Data records:
################
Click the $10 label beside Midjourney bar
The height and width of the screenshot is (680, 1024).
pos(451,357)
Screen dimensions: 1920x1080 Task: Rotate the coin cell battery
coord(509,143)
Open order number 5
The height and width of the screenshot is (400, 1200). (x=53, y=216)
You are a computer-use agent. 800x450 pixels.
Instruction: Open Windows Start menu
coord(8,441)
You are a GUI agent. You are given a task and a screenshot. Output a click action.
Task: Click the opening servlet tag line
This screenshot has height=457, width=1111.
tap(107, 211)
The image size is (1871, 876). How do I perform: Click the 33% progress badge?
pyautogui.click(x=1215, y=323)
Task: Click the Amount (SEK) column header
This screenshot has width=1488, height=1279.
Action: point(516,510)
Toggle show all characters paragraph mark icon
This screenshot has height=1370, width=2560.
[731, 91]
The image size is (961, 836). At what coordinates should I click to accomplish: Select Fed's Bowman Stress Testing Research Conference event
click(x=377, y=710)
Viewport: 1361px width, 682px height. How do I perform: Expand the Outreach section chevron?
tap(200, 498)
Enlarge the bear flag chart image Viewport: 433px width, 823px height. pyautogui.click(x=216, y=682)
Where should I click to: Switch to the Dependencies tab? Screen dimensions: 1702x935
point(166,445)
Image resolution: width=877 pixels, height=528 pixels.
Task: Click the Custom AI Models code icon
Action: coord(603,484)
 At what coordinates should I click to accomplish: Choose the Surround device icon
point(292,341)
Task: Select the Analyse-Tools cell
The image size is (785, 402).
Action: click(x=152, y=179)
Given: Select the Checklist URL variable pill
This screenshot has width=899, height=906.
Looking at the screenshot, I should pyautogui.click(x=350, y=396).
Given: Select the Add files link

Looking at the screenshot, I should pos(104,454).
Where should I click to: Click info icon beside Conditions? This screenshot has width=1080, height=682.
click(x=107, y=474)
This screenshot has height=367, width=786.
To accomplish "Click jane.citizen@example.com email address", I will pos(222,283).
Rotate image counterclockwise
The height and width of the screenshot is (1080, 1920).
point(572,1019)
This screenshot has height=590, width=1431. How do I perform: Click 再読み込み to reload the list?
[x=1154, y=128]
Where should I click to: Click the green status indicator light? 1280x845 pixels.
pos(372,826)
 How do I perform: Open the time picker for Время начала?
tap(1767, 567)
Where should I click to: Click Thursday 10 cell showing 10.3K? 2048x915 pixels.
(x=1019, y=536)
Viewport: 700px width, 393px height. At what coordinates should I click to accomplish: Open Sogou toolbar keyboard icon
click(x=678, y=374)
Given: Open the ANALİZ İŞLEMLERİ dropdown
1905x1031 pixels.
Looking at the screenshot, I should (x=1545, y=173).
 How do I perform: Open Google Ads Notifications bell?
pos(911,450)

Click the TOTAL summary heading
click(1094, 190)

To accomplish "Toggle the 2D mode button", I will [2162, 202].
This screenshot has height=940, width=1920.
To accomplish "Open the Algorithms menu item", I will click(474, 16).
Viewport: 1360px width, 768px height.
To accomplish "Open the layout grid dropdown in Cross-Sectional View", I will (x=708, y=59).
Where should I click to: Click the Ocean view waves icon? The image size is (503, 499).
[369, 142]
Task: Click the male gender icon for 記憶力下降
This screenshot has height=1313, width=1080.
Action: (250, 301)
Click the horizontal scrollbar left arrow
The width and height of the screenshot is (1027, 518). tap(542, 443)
################
Description of the task:
Please write out all the data above again, substituting "Where do I click to" for every "Where should I click to" and keeping everything else the same.

Exercise output:
Click the $10 label beside Midjourney bar
The height and width of the screenshot is (680, 1024).
pos(451,357)
Screen dimensions: 1920x1080 Task: Rotate the coin cell battery
coord(509,143)
Open order number 5
The height and width of the screenshot is (400, 1200). (x=53, y=216)
You are a computer-use agent. 800x450 pixels.
Instruction: Open Windows Start menu
coord(8,441)
You are a GUI agent. You are given a task and a screenshot. Output a click action.
Task: Click the opening servlet tag line
This screenshot has height=457, width=1111.
tap(107, 211)
The image size is (1871, 876). How do I perform: Click the 33% progress badge?
pyautogui.click(x=1215, y=323)
Task: Click the Amount (SEK) column header
This screenshot has width=1488, height=1279.
Action: point(516,510)
Toggle show all characters paragraph mark icon
This screenshot has height=1370, width=2560.
[731, 91]
The image size is (961, 836). At what coordinates should I click to accomplish: Select Fed's Bowman Stress Testing Research Conference event
click(x=377, y=710)
Viewport: 1361px width, 682px height. How do I perform: Expand the Outreach section chevron?
tap(200, 498)
Enlarge the bear flag chart image Viewport: 433px width, 823px height. pyautogui.click(x=216, y=682)
Where do I click to: Switch to the Dependencies tab? Screen dimensions: 1702x935
point(166,445)
Image resolution: width=877 pixels, height=528 pixels.
Task: Click the Custom AI Models code icon
Action: coord(603,484)
 At what coordinates should I click to accomplish: Choose the Surround device icon
point(292,341)
Task: Select the Analyse-Tools cell
The image size is (785, 402).
Action: click(x=152, y=179)
Given: Select the Checklist URL variable pill
This screenshot has width=899, height=906.
Looking at the screenshot, I should pyautogui.click(x=350, y=396).
Given: Select the Add files link

Looking at the screenshot, I should pos(104,454).
Where do I click to: Click info icon beside Conditions? This screenshot has width=1080, height=682.
click(x=107, y=474)
This screenshot has height=367, width=786.
To accomplish "Click jane.citizen@example.com email address", I will pos(222,283).
Rotate image counterclockwise
The height and width of the screenshot is (1080, 1920).
point(572,1019)
This screenshot has height=590, width=1431. How do I perform: Click 再読み込み to reload the list?
[x=1154, y=128]
Where do I click to: Click the green status indicator light? 1280x845 pixels.
pos(372,826)
 How do I perform: Open the time picker for Время начала?
tap(1767, 567)
Where do I click to: Click Thursday 10 cell showing 10.3K? 2048x915 pixels.
(x=1019, y=536)
Viewport: 700px width, 393px height. At what coordinates should I click to accomplish: Open Sogou toolbar keyboard icon
click(x=678, y=374)
Given: Open the ANALİZ İŞLEMLERİ dropdown
1905x1031 pixels.
Looking at the screenshot, I should (x=1545, y=173).
 How do I perform: Open Google Ads Notifications bell?
pos(911,450)

Click the TOTAL summary heading
click(1094, 190)

To accomplish "Toggle the 2D mode button", I will [2162, 202].
This screenshot has height=940, width=1920.
To accomplish "Open the Algorithms menu item", I will click(474, 16).
Viewport: 1360px width, 768px height.
To accomplish "Open the layout grid dropdown in Cross-Sectional View", I will (x=708, y=59).
Where do I click to: Click the Ocean view waves icon? The image size is (503, 499).
[369, 142]
Task: Click the male gender icon for 記憶力下降
This screenshot has height=1313, width=1080.
Action: (250, 301)
Click the horizontal scrollbar left arrow
The width and height of the screenshot is (1027, 518). tap(542, 443)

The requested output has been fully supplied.